Luckily for Yeti, Juli Furtado would suffer no such misfortune and she would ride her C-26 into the record books as the first UCI XC World Champion. In addition to her title, most race watchers would also reckon that after beating such talented and well-known competitors as Sara Ballantyne and Ruthie Matthes, Furtado’s win was also one of the biggest upsets ever seen.
The C-26’s Future
For Yeti Cycles, the 1991 season would bring big changes. While Furtado remained on the team, it wasn’t long after the race in Purgatory that Tomac’s gamble of racing for Yeti at no fee provided him enough spotlight to gain a high-dollar contract with a bigger brand. And that’s exactly what happened when he was hired by Raleigh who were in dire need of some off-road cred to ignite their marketing efforts. Their Merlin-made Ti/Carbon frame was similar to the C-26, only with titanium replacing the steel tubes and lugs joining the carbon tubes.
More importantly, due to its complexity to manufacture, the plans for a production version of the highly touted Yeti C-26 were shelved in favor of a new bike that would ultimately come to define Yeti’s greatest racing success. The Yeti ARC marked the arrival of Easton’s all-new ProGram aluminum tubing, which was both lightweight and far easier to manufacture.

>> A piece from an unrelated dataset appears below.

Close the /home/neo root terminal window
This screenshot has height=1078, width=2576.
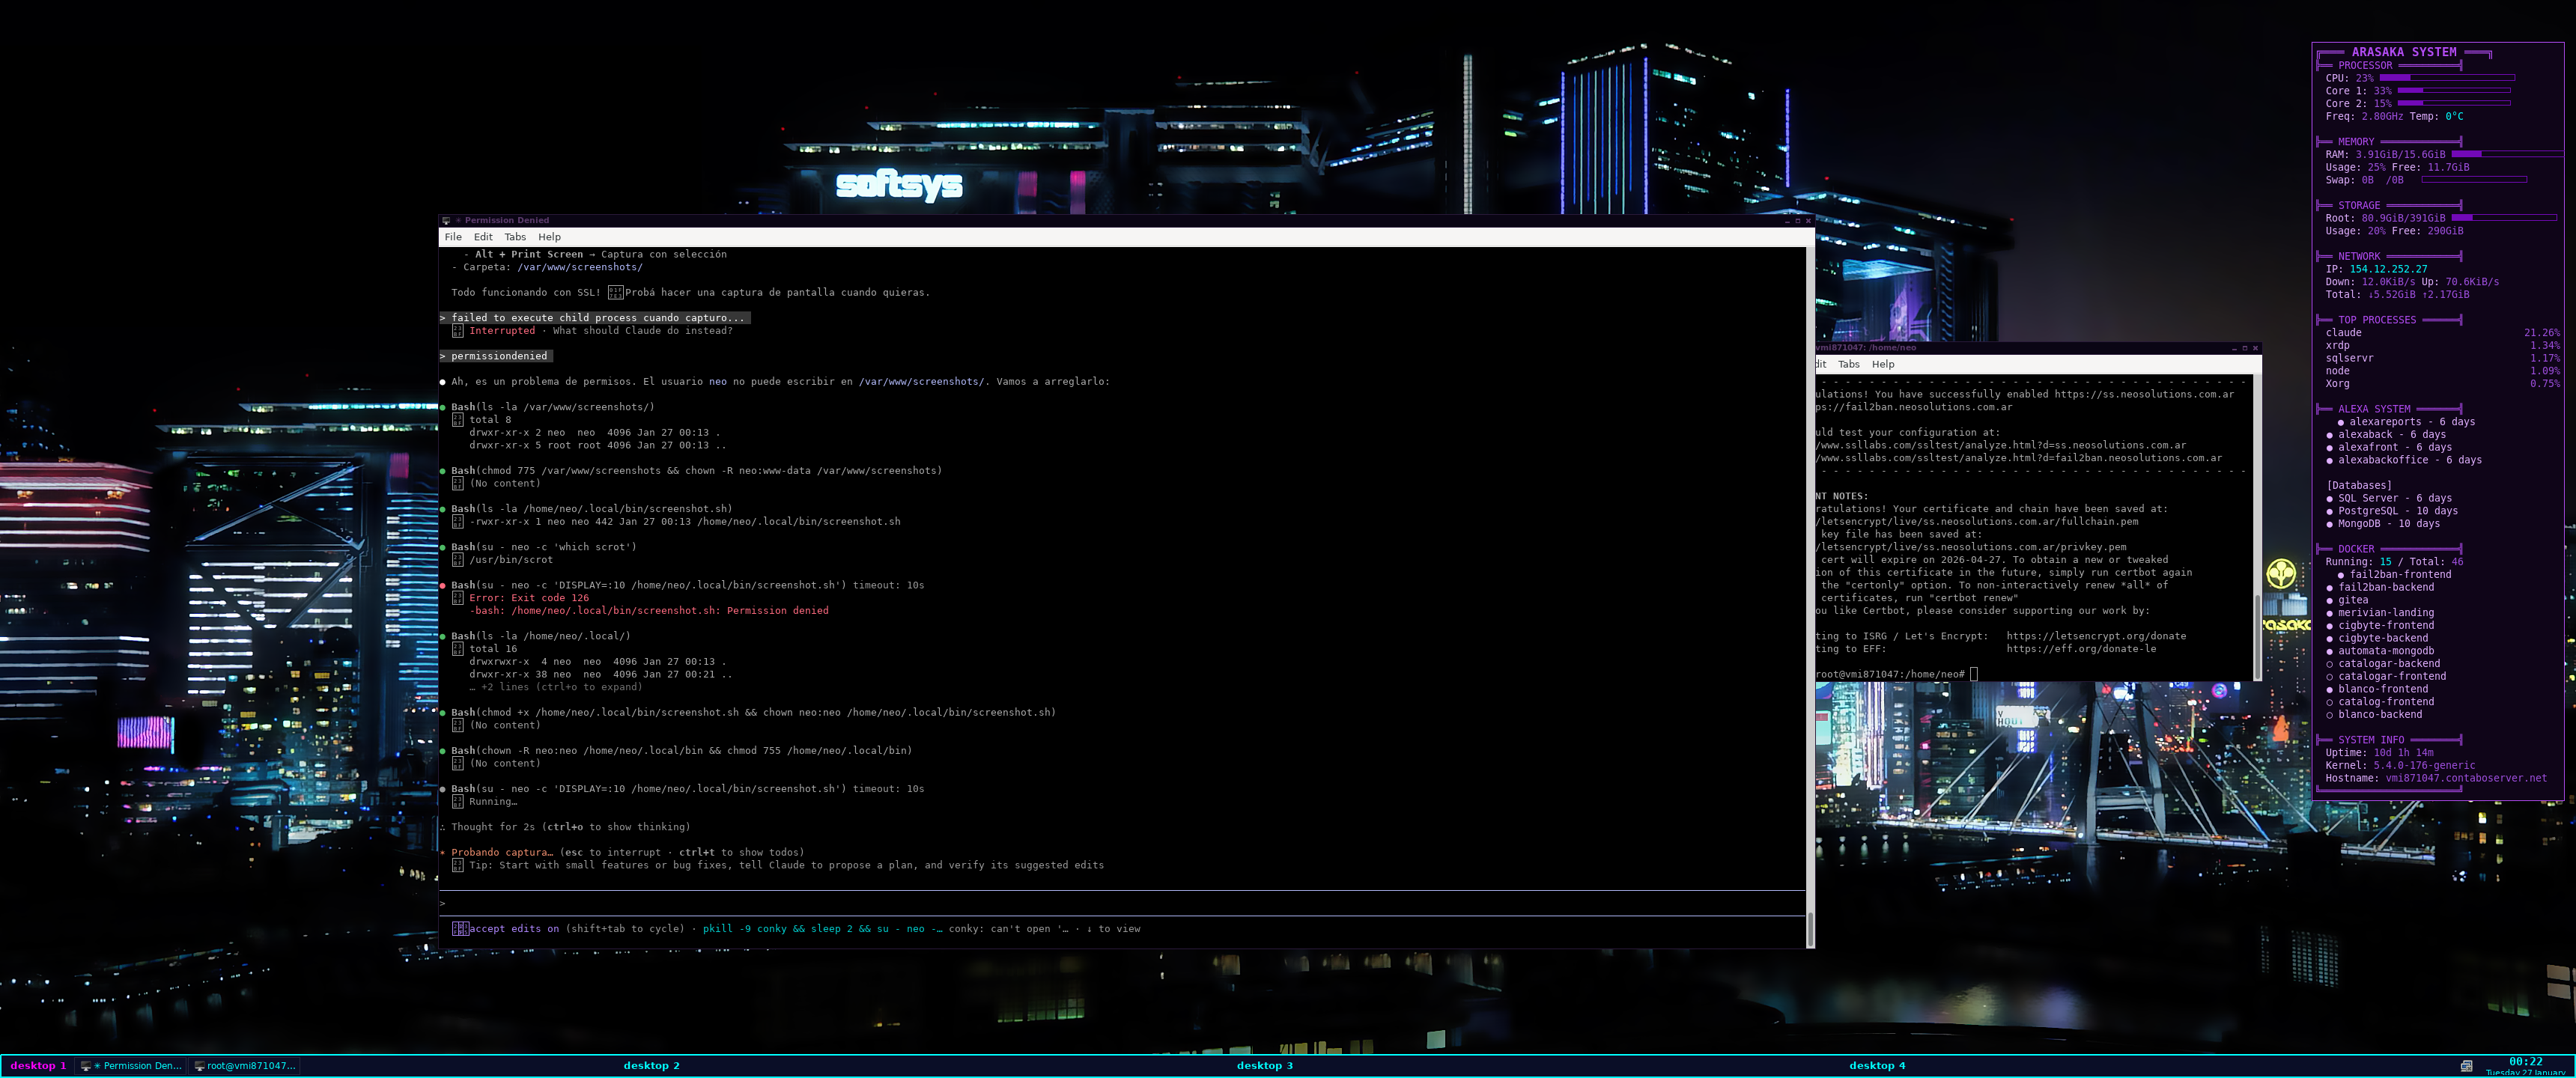click(2255, 348)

Years later, Parker himself would recall, “The C-26 had a short life, but it was defined by great artistry and craftsmanship. I knew carbon wasn’t the right stuff for us. But with Chris and Frank the Welder in the shop, it was a great learning exercise for us. Really, as cool of a bike as the C-26 was, it just didn’t have a future with us.”
When Wedding Bells Ring
The sport of mountain biking continued its explosive growth in popularity. I carried on as the editor of Mountain Bike Action Magazine, never without a flurry of new bikes to ride and races to attend. While the “high” of attending the world championships in Durango still lingered in my mind, my thoughts of the race and all the bikes and racers had dutifully been replaced with my need to plan for my upcoming May wedding.
With a strolling mariachi band to keep the guests company, it was a grand affair taking place on the grassy lawn of Soka University hidden away in the Santa Monica Mountains. Among our many friends attending who made their way up the long, tree-lined driveway, none made an entrance like John Parker, who rode up blipping the throttle on his vintage ’28 Indian Scout motorcycle to announce his arrival!

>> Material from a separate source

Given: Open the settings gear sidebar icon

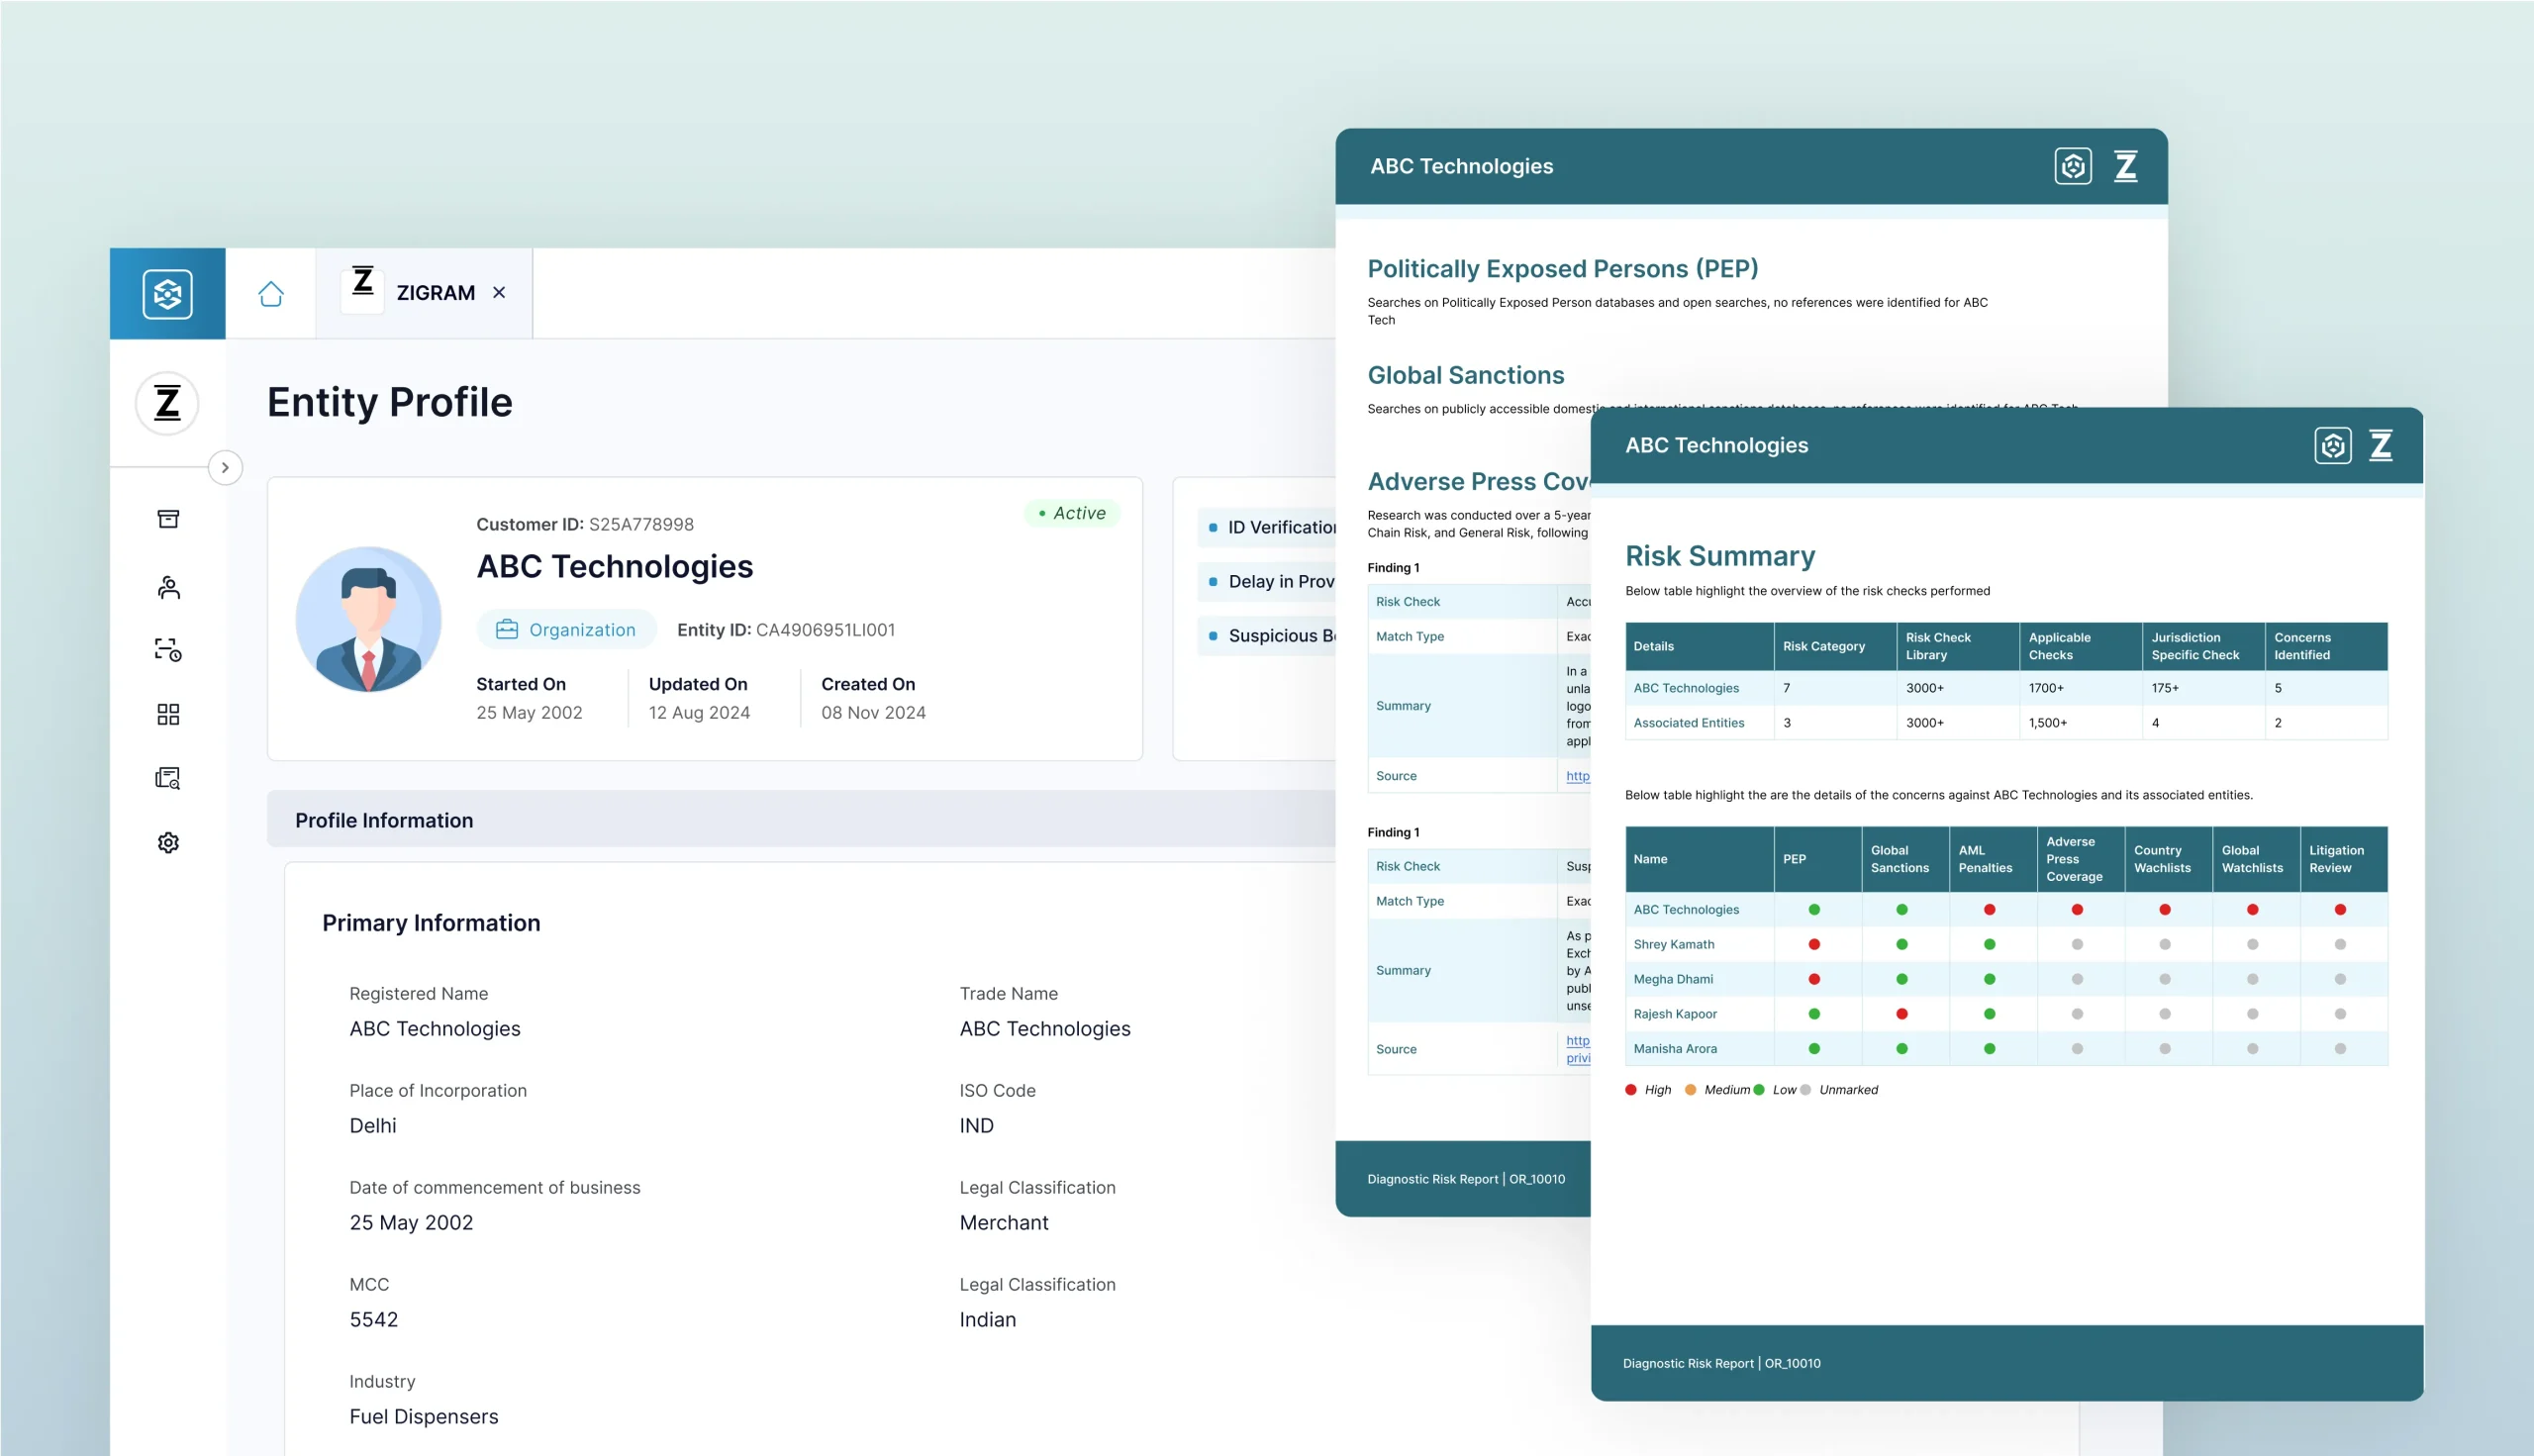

A few weeks later Parker re-emerged at the MBA offices accompanied by the very C-26 that Tomac raced in the XC race in Durango. Surprise, surprise, my wedding gift had arrived! My bride Ronette wasn’t quite sure what to make of the carbon gift when I brought it home, and she was quick to announce that, as special as the bike may have been, it wasn’t going to reside anywhere near the other wedding gifts inside the house.
Years later, Parker warmed my heart when he reassured me, “There was nobody in the world I wanted to have that bike more than you — it was meant for you. I’m sure Ronette might’ve been less than thrilled, but hopefully, she could appreciate that it meant more to you than another set of dinner plates!”
In The End
Despite the bike’s celebrity, I only rode the C-26 once to attend a nearby Mt. Wilson Mountain Bike Association pancake breakfast. Other than a brief stint when Parker asked for the bike back to temporarily hang as a trophy in a friend’s pizza parlor in D-Town (when I regretfully replaced the original Tioga stem sticker with a self-promoting Mountain Bike Magazine sticker), one of the most famous mountain bikes of all time has spent the majority of its life collecting dust in an inglorious corner of my garage.
Thankfully, everyone can now see this historic bike up close in the TPC Museum. I’m sure the bike is happier too now that it’s found a proper home befitting its coveted place in mountain bike racing history.